The following pipeline of bioinformatic analyses was largely adapted from Choquet et al. [26]. Raw sequencing reads were de-multiplexed and mapped using BWA version 0.7.12 [82] with default settings to targets concatenated with the perl script concatFasta.pl [83]. The resulting BAM files were then cleaned and sorted using SAMtools version 1.4.1 [84] to retain only the reads paired and uniquely mapped in proper pairs. With Picard version 2.18.5 [85], duplicates were marked and removed. Coverage of targeted regions was assessed with the GATK version 3.8 [86] DepthOfCoverage tool. Next, SNP calling was performed using GATK version 3.8 with GNU Parallel [87] following the recommended Variant Discovery pipeline [88, 89] as a first trial for SNP calling in pteropods. Variants were called per individual using HaplotypeCaller with emitRefConfidence output, and the resulting gVCF files were combined according to their species with CombineGVCFs. The combined gVCF files for each species, with nine individuals each, were then genotyped in GenotypeGVCFs. SNPs were extracted from the raw variants with SelectVariants (−SelectType SNP). Given the lack of a calibration set of SNPs, the hard filters were first evaluated by plotting the density of annotation values and checking them against the planned filtering parameters. The SNPs were then hard-filtered with VariantFiltration using QualByDepth (QD) < 2.0, FisherStrand (FS) > 60.0, RMSMappingQuality < 5.0, MQRankSumTest (MQRankSum) < − 5.0, ReadPositionRankSum (ReadPosRankSum) < − 5.0 to retain reliable SNPs. The processed SNPs were further filtered using VCFtools version 0.1.13 [90] to keep those with a minimum coverage of 5x and represented in at least 80% of the individuals.
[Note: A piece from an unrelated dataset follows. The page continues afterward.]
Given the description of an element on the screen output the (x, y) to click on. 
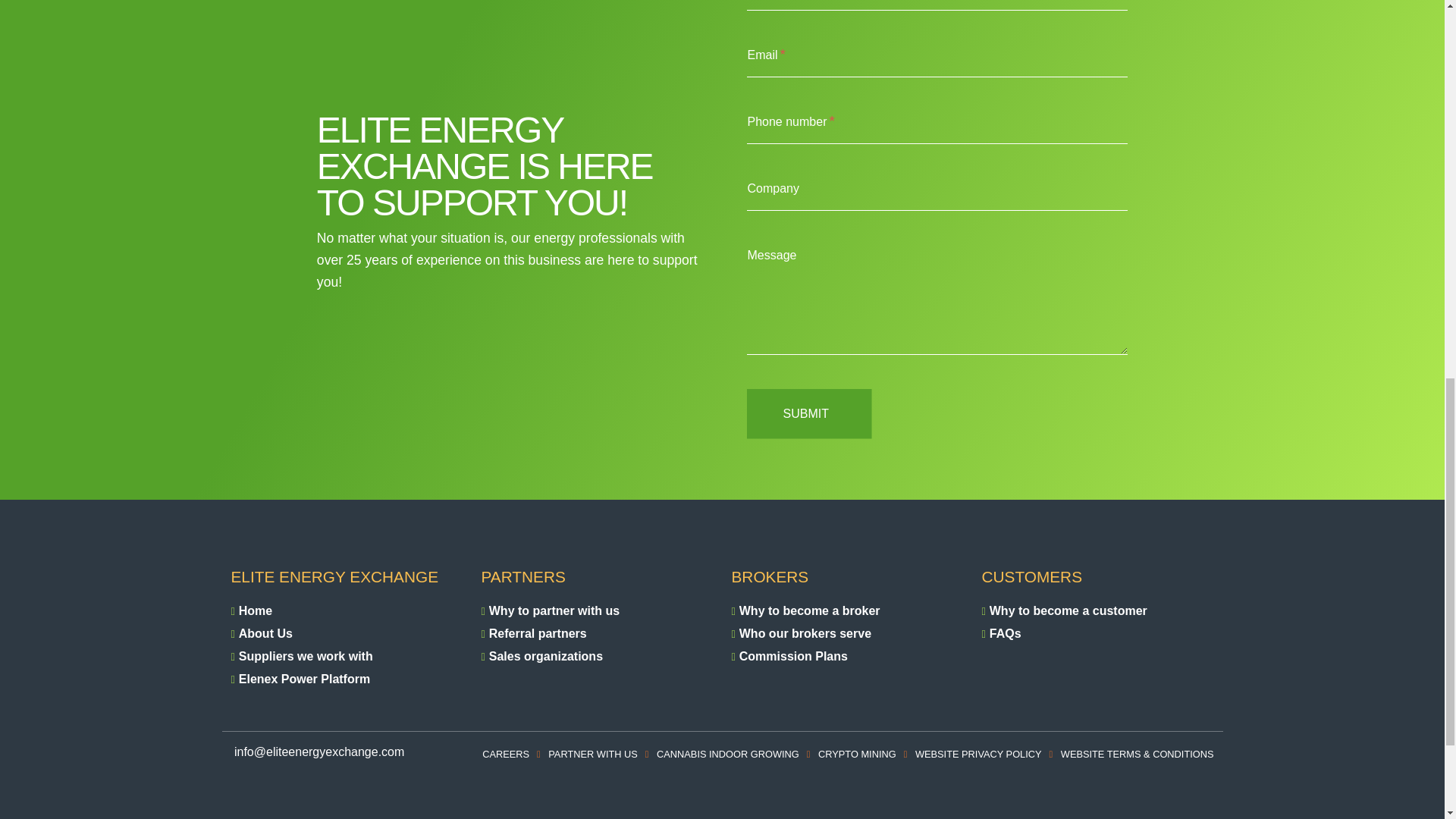
SUBMIT   (807, 413)
About Us (265, 632)
Home (255, 609)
In order to investigate the relative effect of the different SNP filters, other less conservative VCFtools filtering settings such as a reduced genotyping rate of 50% or reduced depth requirement of 2x were used, and the relative increase in number of SNPs recovered for each species was recorded. For each species, the resulting VCF files were then annotated with the names and coordinates of the original targets using retabvcf.pl [83]. The targets represented in each species and the number of SNPs per target were then extracted from the annotated VCF files (Additional file 1: Appendix S4).
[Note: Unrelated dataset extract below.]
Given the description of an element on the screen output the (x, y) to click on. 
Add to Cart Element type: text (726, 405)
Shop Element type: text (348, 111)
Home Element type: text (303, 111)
To assess the applicability of probes designed from L. bulimoides and other related pteropod species, the relationship between sequence divergence and number of SNPs recovered was investigated. The genetic divergence between L. bulimoides and each of the four other species was calculated from the branch lengths of a maximum likelihood (ML) phylogeny of pteropods based on transcriptome data [43]. The number of SNPs recovered per species using the most conservative filtering settings (80% genotyping rate and 5x depth) was plotted against sequence divergence from L. bulimoides in R [91].